Abstract

Abstract Recently, it has been shown that rocky planets orbiting neutron stars can be habitable under plausible circumstances. If a distant, point-like source of visible light, such as a Sun-like main-sequence star or the gravitationally-lensed accretion disk of a supermassive black hole is present, possible temporal variations Δ ε p t of the planet’s axial tilt ε p to the ecliptic plane should be included in the overall habitability budget since the obliquity determines the insolation at a given latitude on a body’ s surface. I point out that, for rather generic initial spin–orbit initial configurations, general relativistic and classical spin variations induced by the post-Newtonian de Sitter and Lense–Thirring components of the field of the host neutron star and by its pull to the planetary oblateness J 2 p may induce huge and very fast variations of ε p that would likely have an impact on the habitability of such worlds.
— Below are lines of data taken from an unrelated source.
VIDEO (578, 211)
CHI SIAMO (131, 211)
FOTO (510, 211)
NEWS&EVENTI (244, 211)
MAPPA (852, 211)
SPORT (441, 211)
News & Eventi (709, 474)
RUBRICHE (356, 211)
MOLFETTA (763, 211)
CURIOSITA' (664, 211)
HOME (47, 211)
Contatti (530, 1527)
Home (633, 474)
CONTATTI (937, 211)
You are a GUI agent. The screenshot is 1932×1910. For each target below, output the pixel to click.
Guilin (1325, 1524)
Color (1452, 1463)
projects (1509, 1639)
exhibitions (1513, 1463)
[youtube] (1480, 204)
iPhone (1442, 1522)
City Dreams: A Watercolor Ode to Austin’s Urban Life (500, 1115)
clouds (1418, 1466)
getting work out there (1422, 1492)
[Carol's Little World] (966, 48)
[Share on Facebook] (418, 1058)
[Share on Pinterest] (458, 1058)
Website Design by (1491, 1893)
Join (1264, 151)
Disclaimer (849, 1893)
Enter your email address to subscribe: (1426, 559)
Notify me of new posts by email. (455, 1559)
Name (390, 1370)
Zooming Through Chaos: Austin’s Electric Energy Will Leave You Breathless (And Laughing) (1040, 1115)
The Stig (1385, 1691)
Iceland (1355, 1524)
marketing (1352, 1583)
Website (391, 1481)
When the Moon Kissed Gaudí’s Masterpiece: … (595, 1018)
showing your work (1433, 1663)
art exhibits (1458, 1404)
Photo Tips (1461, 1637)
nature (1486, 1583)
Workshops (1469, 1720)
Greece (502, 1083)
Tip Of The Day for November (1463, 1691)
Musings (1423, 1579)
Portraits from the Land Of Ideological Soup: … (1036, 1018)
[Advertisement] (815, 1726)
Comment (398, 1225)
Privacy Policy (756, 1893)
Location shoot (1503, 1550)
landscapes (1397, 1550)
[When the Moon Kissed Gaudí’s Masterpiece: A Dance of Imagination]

In particular, for a planet’s distance of, say, 0.005 au from a 1.4 M ⊙ neutron star corresponding to an orbital period P b = 0.109 day, obliquity shifts Δε p as large as ε p max − ε p min ≃ 50 ° – 100 ° over characteristic timescales as short as 10 days ( J 2 p ) to 3 Myr (Lense–Thirring) may occur for arbitrary orientations of the orbital and spin angular momenta L , S ns, S p of the planet-neutron star system. In view of this feature of their spins, I dub such hypothetical planets as “nethotrons.”